BARAJLARDAKİ SU SEVİYESİ ALARM VERİYOR…

“Mevsim normallerinin üzerinde seyreden sıcaklıklar, kuraklık tehlikesini kapımıza kadar getirdi. Türkiye genelinde sulama, enerji ve içme suyu ihtiyacını karşılayan birçok barajın doluluk oranlarında ise hızla düşüş yaşanıyor. İSKİ verilerine göre İstanbul’daki 10 barajın doluluk oranı yüzde 65 düzeyindeyken, bu rakam Ankara’da yüzde 20, İzmir’de ise yüzde 34 olarak verilere yansıyor.

Gazete Habertürk'ten Caner Aktan'ın haberine göre, İstanbul’a su sağlayan Ömerli, Terkos, Darlık, Büyükçekmece, Alibey, Istrancalar, Sazlıdere, Kazandere, Elmalı ve Pabuçdere barajlarındaki toplam doluluk oranı yüzde 65’e kadar düştü.

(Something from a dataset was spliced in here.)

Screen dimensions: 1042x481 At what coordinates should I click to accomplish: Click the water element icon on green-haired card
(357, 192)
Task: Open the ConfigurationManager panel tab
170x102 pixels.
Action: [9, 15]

Bu oranlarla başkent Ankara da son yılların en kurak mevsimini yaşıyor. Elmadağ Kargalı Barajı’nda su tamamen tükenme noktasına geldi. Elmadağ Kargalı ve Akyar barajları su verme seviyelerinin altına düşmesi nedeniyle bu barajlardan Ankara’ya su verilemiyor.

Elazığ, Malatya, Tunceli ve Bingöl’deki barajlarda da yeterli yağışın olmaması nedeniyle düşüş yaşandı. Özellikle Keban Barajı’ndaki düşüş dikkat çekti. Keban Barajı’nın doluluk oranı yüzde 54’ten yüzde 30 seviyesine kadar geriledi. Barajda 4 milyar 100 milyon metreküp su kaldı.”

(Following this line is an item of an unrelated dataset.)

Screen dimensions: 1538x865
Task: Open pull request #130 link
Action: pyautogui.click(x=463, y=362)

BAZI KAYAK MERKEZLERİNİN DURUMU VAHİM…

Barajlardaki su seviyesi ile ilgili araştırmadan sonra Habertürk, kayak merkezlerini de araştırdı. Onunla ilgili haberleri de kamuoyunun bilgisine sunmak istiyorum:

“Habertürk’ün dün, yurt genelinde yaşanan kuraklığı ‘Kış korkusu’ başlığıyla manşetine taşıması ve barajlardaki su oranının düştüğünü haberleştirmesinin ardından kar merkezlerinin de ‘alarm’ verdiği ortaya çıktı.

Geçen yıl yüzde 100 doluluğa ulaşan kayak merkezleri bu yıl boş kaldı, kar olmayınca pistler kapandı. Gazete Habertürk'ün haberine göre 3 bin 258 metre yüksekliğindeki Munzur Dağları’nın eteklerinde kurulan ve yaklaşık 50 milyon TL’ye mal olan Erzincan Ergan Dağı Kayak Merkezi, ocak ayına girilmesine rağmen kar yağışı olmadığı için sezonu açamadı.

Ergan Dağı Kayak Merkezi’nde, geçen yıl ocak ayında Dağ Kayağı Türkiye Şampiyonası ve şubat ayının ilk haftalarında Dağ Kayağı Dünya Şampiyonası yapılmıştı.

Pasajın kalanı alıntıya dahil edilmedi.